Home » SPLC indictment and coverage: point and counterpoint

Comments

SPLC indictment and coverage: point and counterpoint — 14 Comments

  1. The SPLC has always made me quite uncomfortable. They radiate lies and malice.

  2. Proud Boys warned against attending Unite the Right, saying it was a trap.

    One of the organizers was the guy who founded Patriot Front.

  3. Oh, and one of the organizers was a big Clinton supporter until sometime after Trump was POTUS.

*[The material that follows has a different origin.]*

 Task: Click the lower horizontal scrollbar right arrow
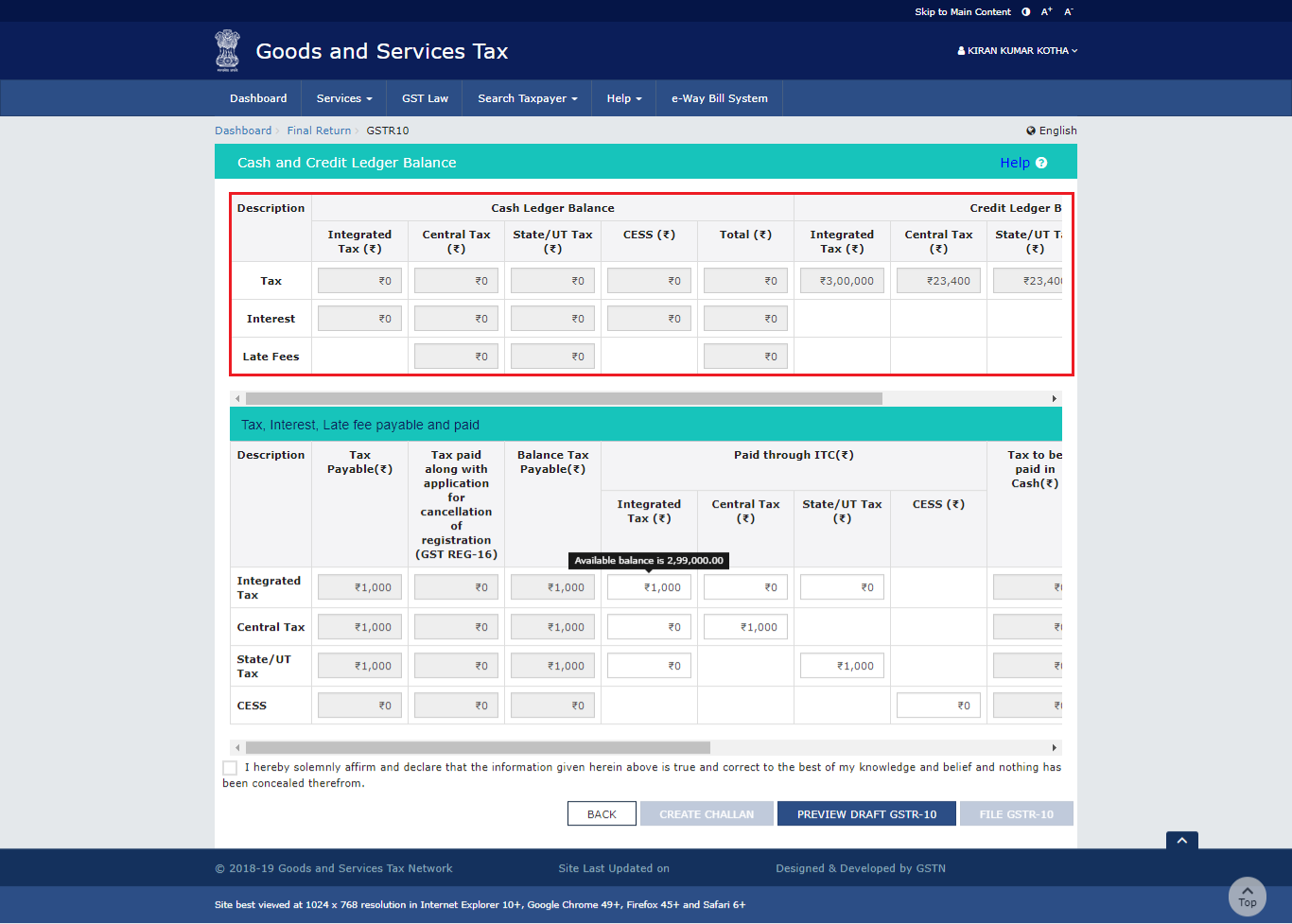click(x=1054, y=747)
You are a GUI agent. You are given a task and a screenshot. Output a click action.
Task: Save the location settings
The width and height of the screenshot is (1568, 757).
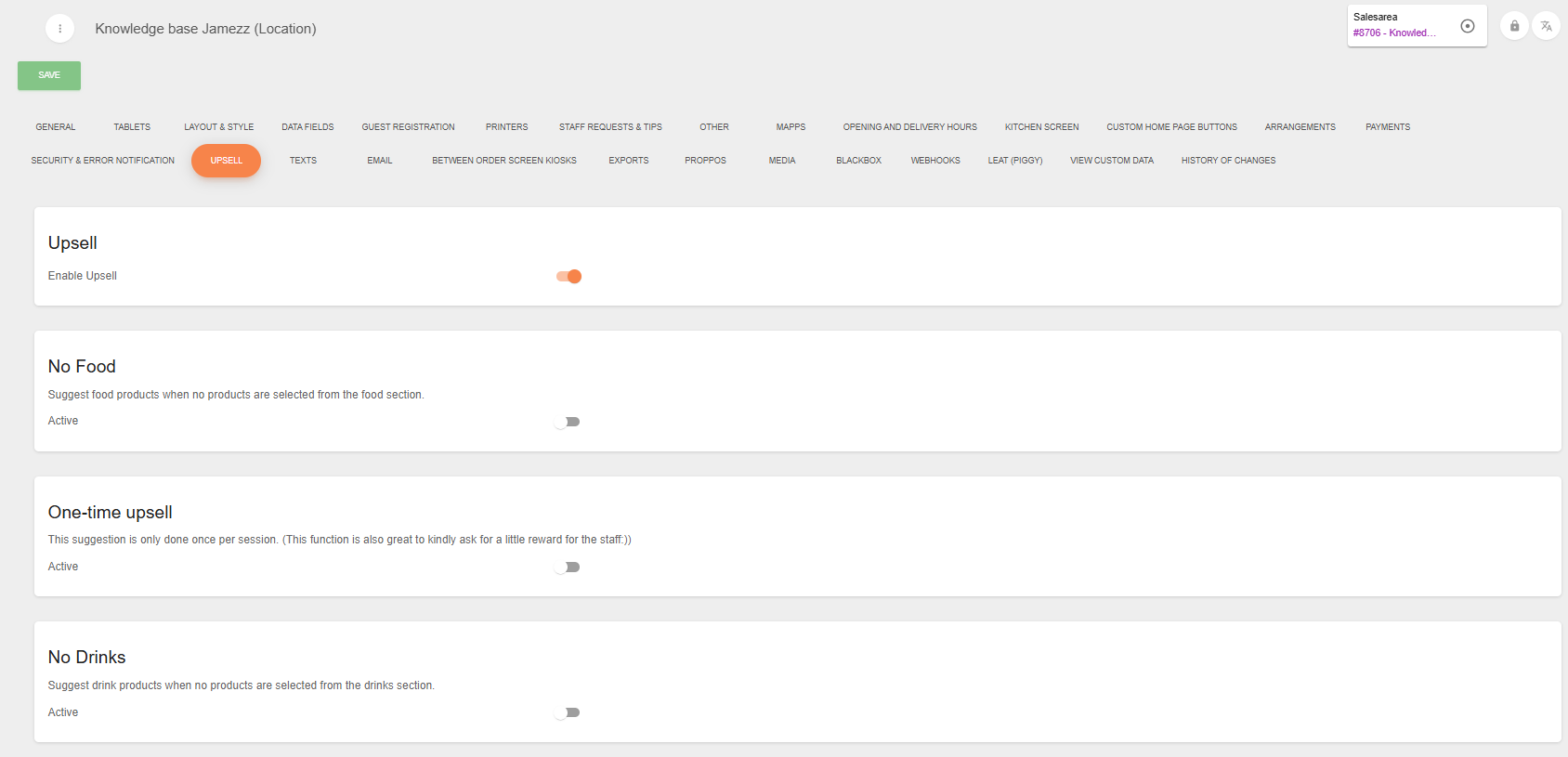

  4. Just read that the Woman running for MI Governor was on the Board at the time of the Unite the Right.
    Yes, the hit piece on Patal is disgusting. Yes, we see all this fraud and corruption, but nothing will happen. The left will never admit to any wrong doing, and no one will go to prison. At least not until the Dems take the WH.

  5. Patriot Front, that astroturfed group of clean cut well dressed nerds that show up in U Haul rental trucks. They looked like low level FBI agents working a side hustle (to me anyway).

    The good old days of “democracy.” (Sarc)

  6. The criminal activity is bank fraud and money laundering. The indictment is in Alabama, where a federal jury might very well convict if the evidence is there. This might be the end of the SPLC. It’s ironic, since its first activity was financially destroying the KKK.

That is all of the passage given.